Having declared English studies as my major from the start, I struggled to stay focused on my studies when I first entered college, a condition that I largely attribute to my need to work full-time in order to keep a roof over my head and food on my plate. As a result, my efforts at writing creatively waned, and I eventually settled into a rut of drafting support email messages to customers and little else. After a few years of trying my hand at concurrently attending college and working full-time, I decided to take a break from school, and I stopped writing and reading literature completely. Once a couple years had gone by, I returned to school this past summer with an invigorated sense of purpose. I started reading for pleasure again, and after a great while, I have started writing creatively again, focusing mainly on poetry at first before delving back into prose.

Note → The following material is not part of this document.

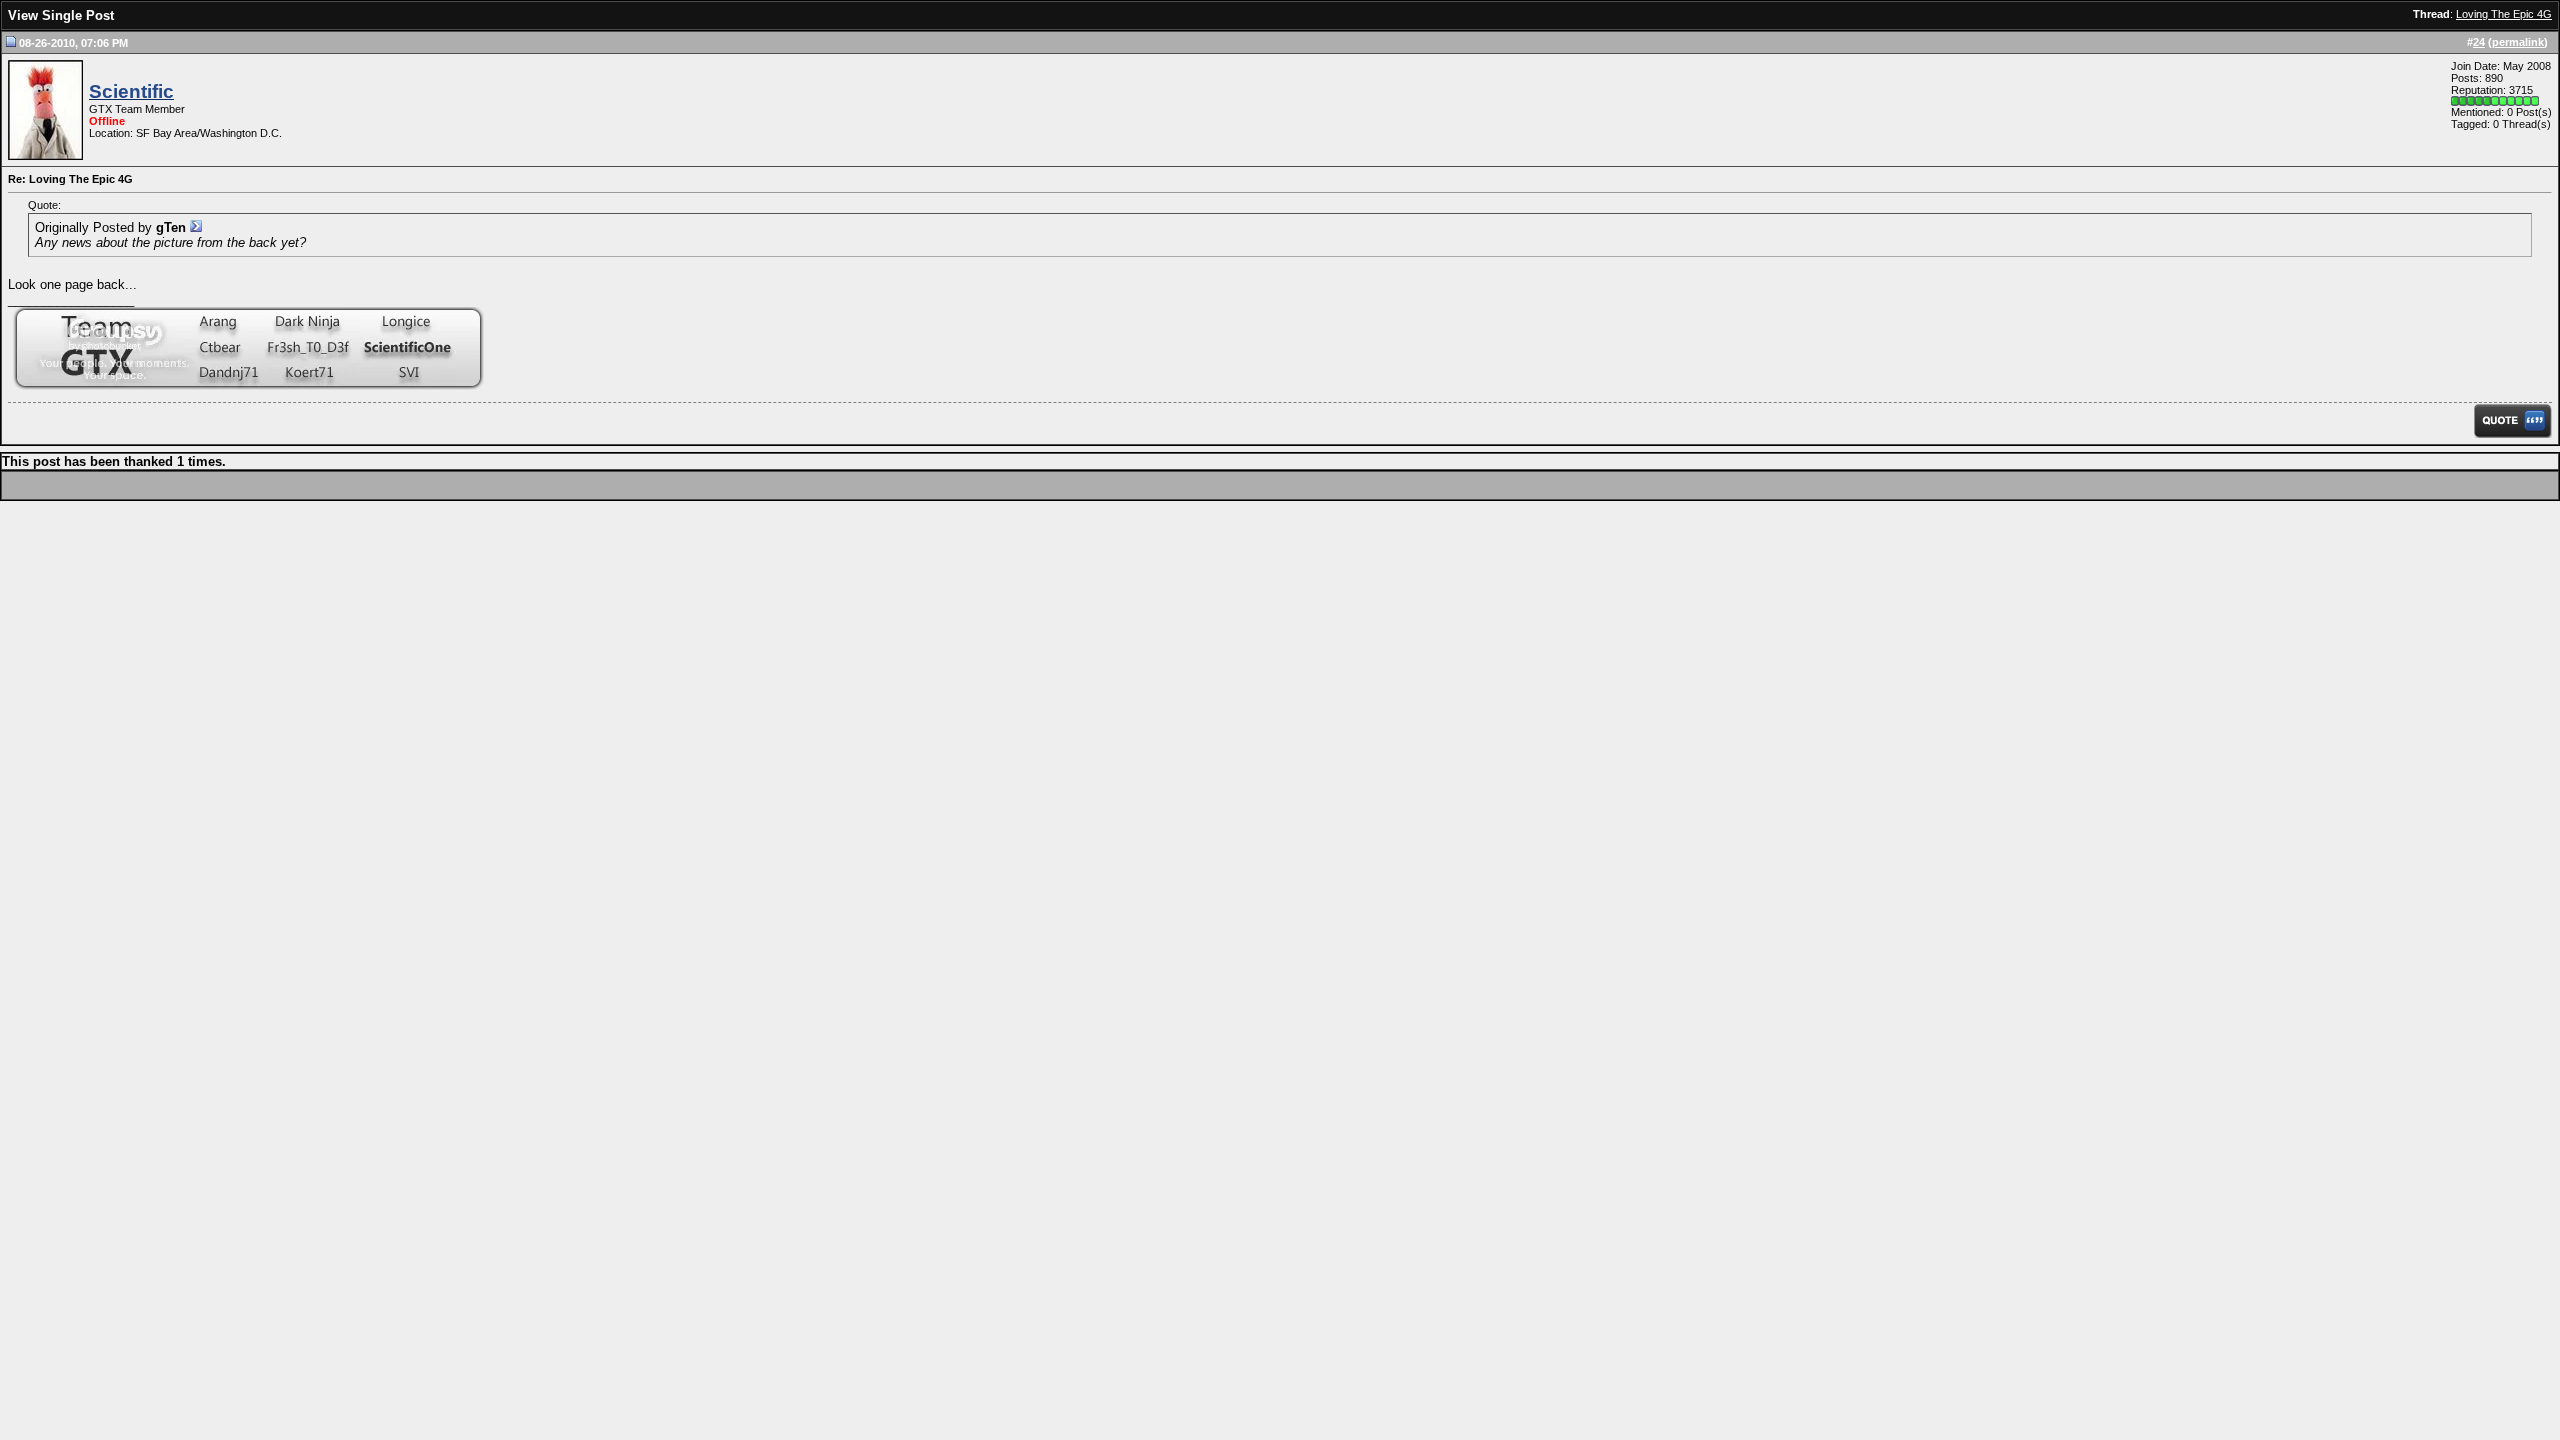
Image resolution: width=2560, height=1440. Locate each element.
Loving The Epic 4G (2504, 14)
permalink (2518, 42)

I have finally realized that in order to become a better writer, I must read. Previously, I read only when necessary from the required texts, conjuring the images and allusions in my own writing solely from my experiences and those required texts. I know now that like any other artist, I must look to all those individuals who have come before me in order to gain a better understanding of what makes technically sound writing creatively brilliant. I must read the greats along with what the critics of their time said about them. I must absorb everything I can before I will be able to wring something beautiful out of my own head. I must grasp the universality of the human condition before I can write intimately about it. To be sure, this is a difficult, daunting, and unending task, but it will be well worth the effort. Not only will I gain greater insight, I will leave my own mark on the literary world and thus become a part of the process for future writers.